§ **DATASET ENTRIES**:
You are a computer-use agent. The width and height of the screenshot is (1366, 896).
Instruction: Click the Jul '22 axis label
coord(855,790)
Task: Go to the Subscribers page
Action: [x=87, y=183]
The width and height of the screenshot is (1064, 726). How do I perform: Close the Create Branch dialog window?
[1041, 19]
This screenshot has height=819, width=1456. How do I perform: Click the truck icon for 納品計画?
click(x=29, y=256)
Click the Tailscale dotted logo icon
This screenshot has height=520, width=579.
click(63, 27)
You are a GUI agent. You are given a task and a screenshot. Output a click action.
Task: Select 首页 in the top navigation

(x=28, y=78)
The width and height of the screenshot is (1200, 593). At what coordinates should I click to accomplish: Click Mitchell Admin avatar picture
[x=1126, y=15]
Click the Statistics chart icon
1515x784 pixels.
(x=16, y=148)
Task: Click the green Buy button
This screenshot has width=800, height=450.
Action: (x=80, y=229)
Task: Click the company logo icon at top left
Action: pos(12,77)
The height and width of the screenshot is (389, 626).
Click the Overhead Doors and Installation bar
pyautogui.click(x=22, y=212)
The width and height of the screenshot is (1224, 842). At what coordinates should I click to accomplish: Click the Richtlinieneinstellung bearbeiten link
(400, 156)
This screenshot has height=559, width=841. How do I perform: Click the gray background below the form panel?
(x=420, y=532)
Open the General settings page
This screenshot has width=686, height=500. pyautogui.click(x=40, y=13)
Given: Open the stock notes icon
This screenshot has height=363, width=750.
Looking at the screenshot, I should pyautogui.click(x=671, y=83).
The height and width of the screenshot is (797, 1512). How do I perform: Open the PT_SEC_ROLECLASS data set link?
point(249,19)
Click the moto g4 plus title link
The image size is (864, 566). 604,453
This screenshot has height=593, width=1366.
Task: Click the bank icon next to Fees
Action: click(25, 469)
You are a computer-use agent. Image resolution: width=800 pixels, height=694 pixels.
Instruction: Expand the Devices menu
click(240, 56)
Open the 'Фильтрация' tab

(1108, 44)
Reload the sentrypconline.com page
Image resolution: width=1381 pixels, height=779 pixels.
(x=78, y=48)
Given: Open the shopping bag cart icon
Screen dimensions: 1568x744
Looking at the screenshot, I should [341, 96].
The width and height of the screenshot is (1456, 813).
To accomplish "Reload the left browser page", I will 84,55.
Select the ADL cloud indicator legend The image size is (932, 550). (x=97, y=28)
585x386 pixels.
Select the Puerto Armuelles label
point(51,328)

§ **TASK PROMPT**:
Render every line of the data above as a numbered list, leaving out the blank lines.

§ **FULL SOLUTION**:
1. You are a computer-use agent. The width and height of the screenshot is (1366, 896).
2. Instruction: Click the Jul '22 axis label
3. coord(855,790)
4. Task: Go to the Subscribers page
5. Action: [x=87, y=183]
6. The width and height of the screenshot is (1064, 726). How do I perform: Close the Create Branch dialog window?
7. [1041, 19]
8. This screenshot has height=819, width=1456. How do I perform: Click the truck icon for 納品計画?
9. click(x=29, y=256)
10. Click the Tailscale dotted logo icon
11. This screenshot has height=520, width=579.
12. click(63, 27)
13. You are a GUI agent. You are given a task and a screenshot. Output a click action.
14. Task: Select 首页 in the top navigation
15. (x=28, y=78)
16. The width and height of the screenshot is (1200, 593). At what coordinates should I click to accomplish: Click Mitchell Admin avatar picture
17. [x=1126, y=15]
18. Click the Statistics chart icon
19. 1515x784 pixels.
20. (x=16, y=148)
21. Task: Click the green Buy button
22. This screenshot has width=800, height=450.
23. Action: (x=80, y=229)
24. Task: Click the company logo icon at top left
25. Action: pos(12,77)
26. The height and width of the screenshot is (389, 626).
27. Click the Overhead Doors and Installation bar
28. pyautogui.click(x=22, y=212)
29. The width and height of the screenshot is (1224, 842). At what coordinates should I click to accomplish: Click the Richtlinieneinstellung bearbeiten link
30. (400, 156)
31. This screenshot has height=559, width=841. How do I perform: Click the gray background below the form panel?
32. (x=420, y=532)
33. Open the General settings page
34. This screenshot has width=686, height=500. pyautogui.click(x=40, y=13)
35. Given: Open the stock notes icon
36. This screenshot has height=363, width=750.
37. Looking at the screenshot, I should pyautogui.click(x=671, y=83).
38. The height and width of the screenshot is (797, 1512). How do I perform: Open the PT_SEC_ROLECLASS data set link?
39. point(249,19)
40. Click the moto g4 plus title link
41. The image size is (864, 566). 604,453
42. This screenshot has height=593, width=1366.
43. Task: Click the bank icon next to Fees
44. Action: click(25, 469)
45. You are a computer-use agent. Image resolution: width=800 pixels, height=694 pixels.
46. Instruction: Expand the Devices menu
47. click(240, 56)
48. Open the 'Фильтрация' tab
49. (1108, 44)
50. Reload the sentrypconline.com page
51. Image resolution: width=1381 pixels, height=779 pixels.
52. (x=78, y=48)
53. Given: Open the shopping bag cart icon
54. Screen dimensions: 1568x744
55. Looking at the screenshot, I should [341, 96].
56. The width and height of the screenshot is (1456, 813).
57. To accomplish "Reload the left browser page", I will 84,55.
58. Select the ADL cloud indicator legend The image size is (932, 550). (x=97, y=28)
59. 585x386 pixels.
60. Select the Puerto Armuelles label
61. point(51,328)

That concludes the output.